Saya tidak berpikir itu akan menjadi niat pembuat undang-undang, dari mereka yang mengusulkan “solusi” seperti itu.
Pelarangan alkohol juga sepertinya bagus, sepertinya logis: Jika kita melarang alkohol, tidak ada yang akan minum lagi, jadi kita selesaikan masalah pemabuk. Sama halnya dengan merokok – sekali merokok dilarang di tempat umum, sekali kita melarang iklan rokok, itu saja, jumlah perokok akan turun drastis.
Tetapi apakah ada penelitian untuk membuktikan bahwa tindakan ini akan membawa efek yang diinginkan? Dalam kasus pelarangan tahun 20-an abad lalu, menurut saya tidak perlu lagi melihat “efek” menguntungkan apa yang kita miliki, tetapi pertanyaan tentang merokok tetap berlaku.
Tapi mari kita kembali ke bidang kita.
Kami bertanya pada diri sendiri apa efek tindakan semacam ini secara horizontal, di industri periklanan, real estat, di bidang olahraga, sponsor ?!
Adakah yang pernah melakukan studi dampak?
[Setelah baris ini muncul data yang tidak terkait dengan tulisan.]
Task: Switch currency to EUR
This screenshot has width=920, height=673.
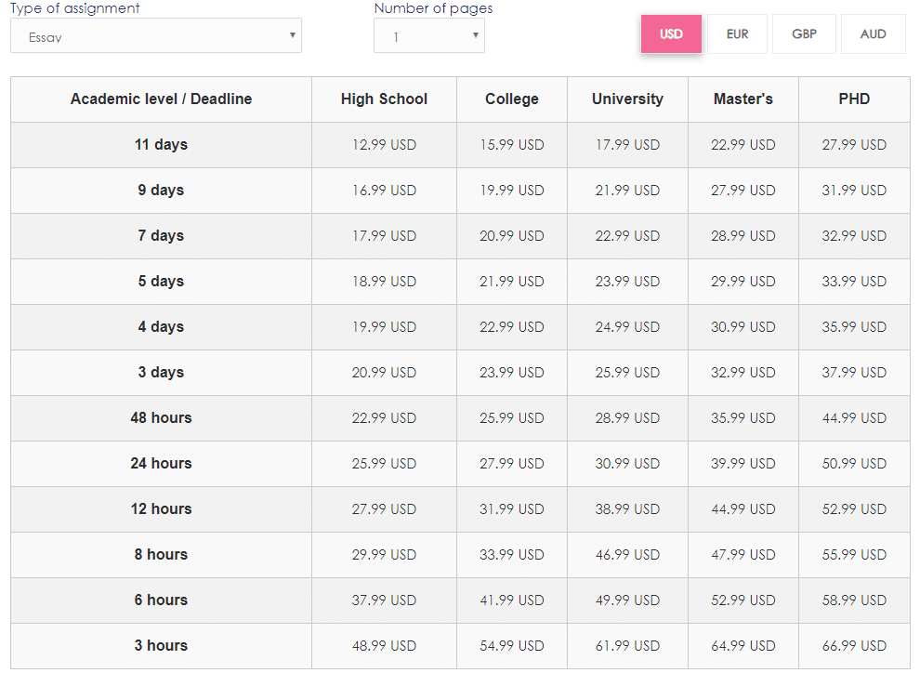Action: coord(738,34)
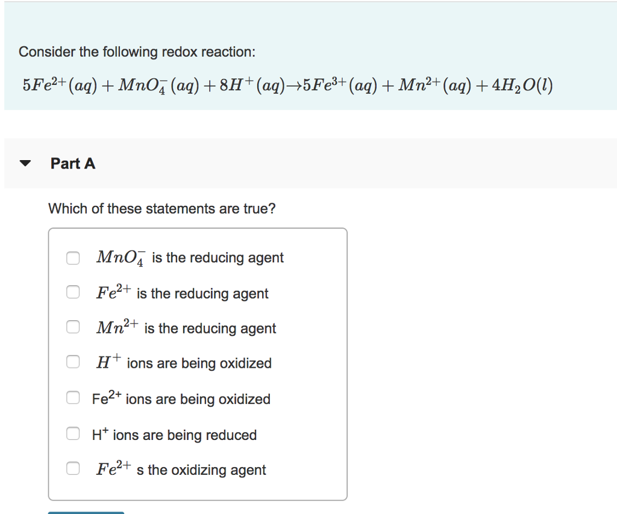The height and width of the screenshot is (514, 617).
Task: Click the Part A heading
Action: click(72, 163)
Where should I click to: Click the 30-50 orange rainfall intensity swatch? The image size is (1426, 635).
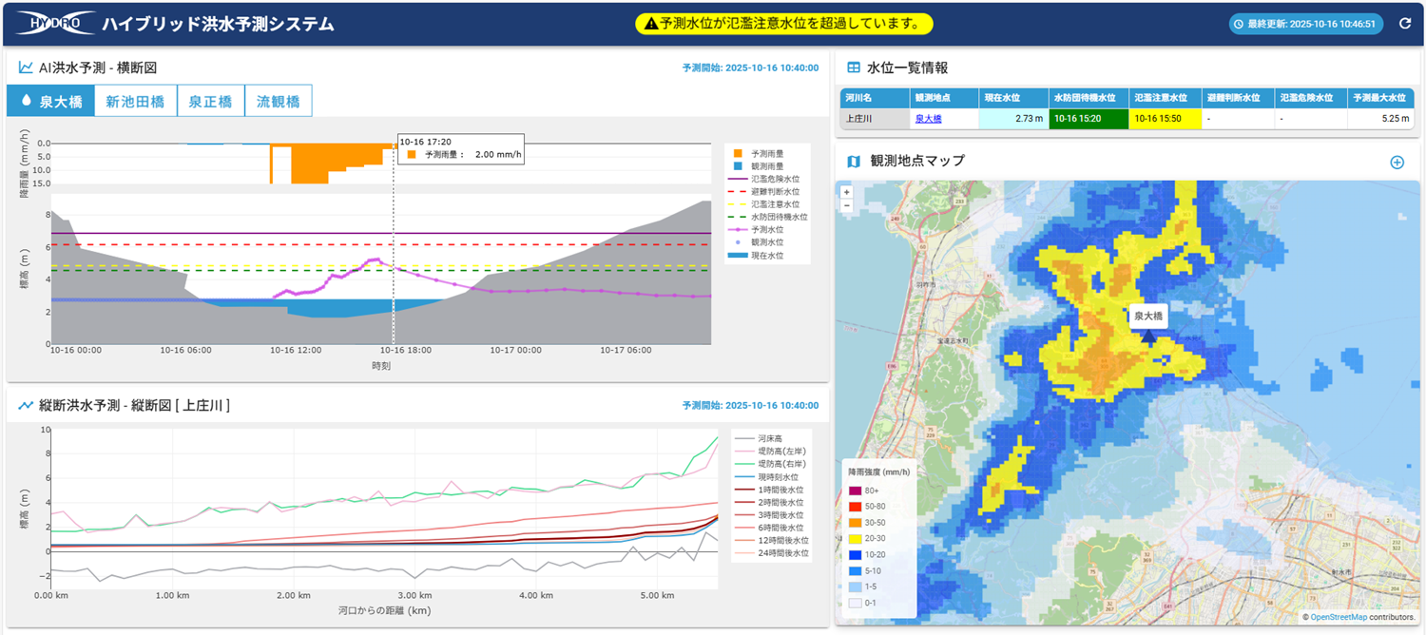pyautogui.click(x=855, y=522)
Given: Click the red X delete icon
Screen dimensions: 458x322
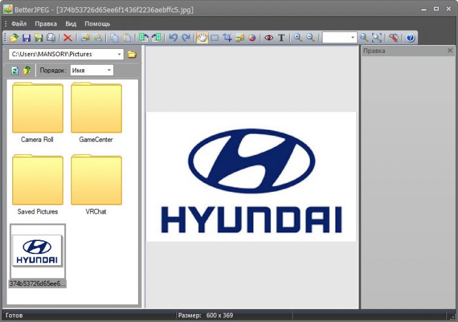Looking at the screenshot, I should click(67, 38).
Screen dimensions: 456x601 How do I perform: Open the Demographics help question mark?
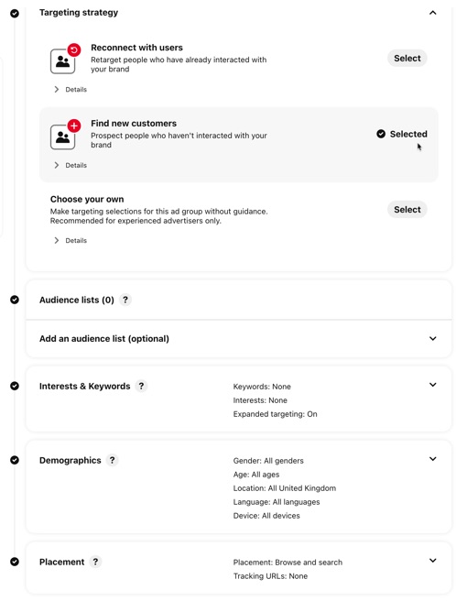112,460
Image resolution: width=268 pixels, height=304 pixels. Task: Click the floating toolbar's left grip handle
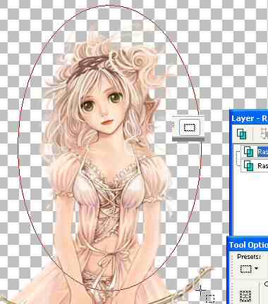coord(175,127)
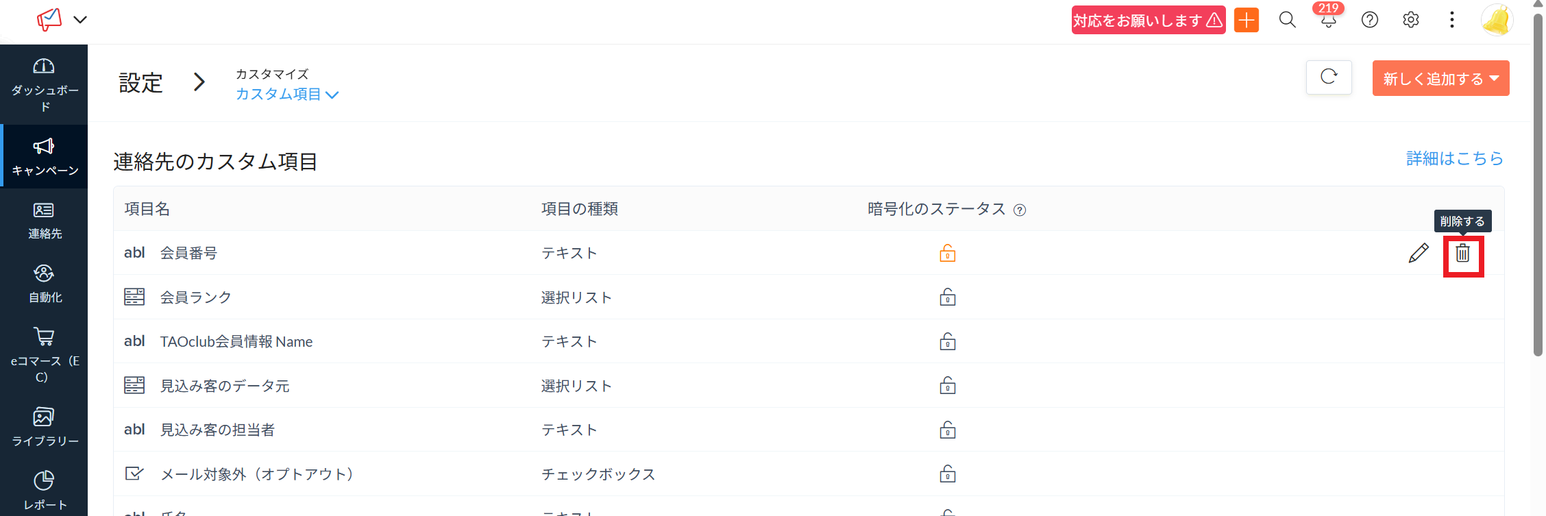Click the refresh icon button
The height and width of the screenshot is (516, 1546).
click(x=1328, y=77)
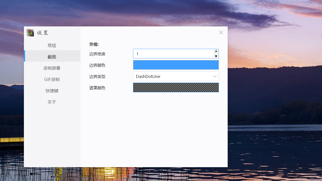The image size is (322, 181).
Task: Click the 边界颜色 label
Action: tap(97, 65)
Mengenai inisiatif lain, yang menyangkut jarak, berapa banyak ruang permainan yang harus dipindahkan, atau bahkan dihapuskan, apa yang terjadi pada investasi dalam pengembangan ruang-ruang ini, apa yang terjadi pada ruang sewaan, pada karyawan, pada semua layanan terkait . Singkatnya, adakah yang tahu apa dampak sosial-ekonomi dari tindakan seperti itu? Tapi efeknya ke APBN, apa ya?
Negara dapat dan harus mengatur bagaimana kegiatan ekonomi yang dapat menghasilkan efek negatif dilakukan, tetapi tindakan pembatasan harus sesuai dengan tujuan yang dimaksudkan, dalam kasus kami perlindungan anak di bawah umur dan kategori rentan lainnya, dan proporsional dengan luasnya efek-efek ini. Selain itu, semua peraturan, terlepas dari bidang yang mereka undang, harus didasarkan pada studi yang membenarkan tindakan pembatasan dan penetapan kondisi khusus untuk melakukan kegiatan tersebut.
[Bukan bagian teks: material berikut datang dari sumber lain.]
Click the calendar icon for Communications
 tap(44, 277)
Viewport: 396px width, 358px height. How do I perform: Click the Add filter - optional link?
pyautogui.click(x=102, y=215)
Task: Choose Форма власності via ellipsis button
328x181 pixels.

Plus kita harus dapat menilai efek dari tindakan pembatasan ini. Kalau tidak, semuanya menjadi sewenang-wenang, subyektif, tanpa dasar rasional.
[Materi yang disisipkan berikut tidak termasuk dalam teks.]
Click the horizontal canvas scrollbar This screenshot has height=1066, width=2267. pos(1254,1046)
Sebagai penutup, saya mengajak dialog, debat, agar meski dengan niat baik, kita tidak lebih banyak merugikan daripada kebaikan.
Perjudian telah menjadi bagian dari masyarakat sejak zaman kuno, baik itu dilegalkan atau tidak. Tapi itu ribuan kali lebih disukai daripada peraturan yang berlaku dan adil, daripada obat mujarab seperti “larangan”.